#### [Source document]
▬▬▬▬▬▬▬▬▬▬
# Does everyone have a blower on thier wood stove?



## saginaw22 (Nov 21, 2007)

I have a wood stove in my house. Its a Napolean can't rember the model number, but the wood stove doesn't have a blower with it. 

I have lived in my house for three years and have used the wood stove all the winters. The house heats up very well even on the coldest of days and nights. The house is a 3 bed room ranch around 1450 sqft. decently insulated 
I have been burning 1 yr seasoned Maple....sugar maple. 
This year is a mix package ash maple beech mainly
It does get a little chilly in the morning when you go to be early and get up late. The wood stove has around a 8-10 hr burn time if its stoked down.

I have a major dust problem. I have to dust every freaking week and its just not a little dust, its a ton. Run your finger over a table and you can clearly see it. 

Any ways what do you guys on here think about the blowers 
Important or not?

Dust problems?
Yes or no... 
Could it be something else?

Thanks


----------



## Job Corps Tree (Nov 21, 2007)

*Blower for wood stove*

We have a Fireplace with an insert and a Blower ( Silent Flame). Would not have it any other way. Far Better than all the open Fireplaces I grew up with. 4 to 5 times more heat all around our house. The fireplace is at one end of the house I have put in a 16" Duct to the other end it splits into the 2 Bed rooms. with a Fan in the middle it can heat that end of our house as well. I have an all Electric home and that Fireplace always gets a good workout on what cold nights we have here. I don't think the Dust is any more than than what the Dogs, Cats and Kids bring in.


----------



## Wood Scrounge (Nov 21, 2007)

my insert has a blower my stove does not.
I know what you mean by dust my furnace is forced hot air oil and if I don't run it I don't get to use the HEPA filter that is built in. I occasionally turn on the fan for the furnace to filter the air for a day.


----------



## Locoweed (Nov 21, 2007)

I think a blower for a insert is a good idea and a waste for a stove.


----------



## Tree Slayer (Nov 21, 2007)

*Same hear*

Blower on the insert none on the stove. The inserts have to have blowers to get the heat out of them because they sit inside the fireplace, if they didn't all the heat would go up the chimney. Try your stove without the blower on and see how it does just might need it on really cold days.


----------



## saginaw22 (Nov 21, 2007)

Let me get this pointed in the right direction

This is not a fire place!!!

Its a wood stove!!!


----------



## Tree Slayer (Nov 21, 2007)

Thats what I said try your stove without the blower and see how it works might just need to use the blower on real cold days, also might have to run the stove a little hotter than you normally do to get more heat out of it


----------



## logbutcher (Nov 21, 2007)

saginaw22 said:


> Let me get this pointed in the right direction
> *This is not a fire place!!!
> Its a wood stove!*!!



OK, OK, OK. Mellow out. We get it. Don't yell,:censored: we're here to help.
▬▬▬▬▬▬▬▬▬▬
#### [Tasks to perform]
A. In the wood stove thread, start at the words "# Does everyone" and stop after "its stoked down.". Write that passage out again with "ranch" swapped for "bungalow".
B. What does the wood stove thread state for each of these?
(i) How long has saginaw22 lived in the house?
(ii) What size duct did Job Corps Tree put in?
(iii) What kind of filter is built into Wood Scrounge's furnace?
The lines after the wood stove thread have nothing to do with it.

#### [Material]
▬▬▬▬▬▬▬▬▬▬
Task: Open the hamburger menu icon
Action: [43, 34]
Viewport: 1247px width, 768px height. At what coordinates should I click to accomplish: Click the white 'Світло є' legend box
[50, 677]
▬▬▬▬▬▬▬▬▬▬
#### [Expected outputs]
A.
# Does everyone have a blower on thier wood stove?



## saginaw22 (Nov 21, 2007)

I have a wood stove in my house. Its a Napolean can't rember the model number, but the wood stove doesn't have a blower with it. 

I have lived in my house for three years and have used the wood stove all the winters. The house heats up very well even on the coldest of days and nights. The house is a 3 bed room bungalow around 1450 sqft. decently insulated 
I have been burning 1 yr seasoned Maple....sugar maple. 
This year is a mix package ash maple beech mainly
It does get a little chilly in the morning when you go to be early and get up late. The wood stove has around a 8-10 hr burn time if its stoked down.

B.
(i) Three years
(ii) 16"
(iii) A HEPA filter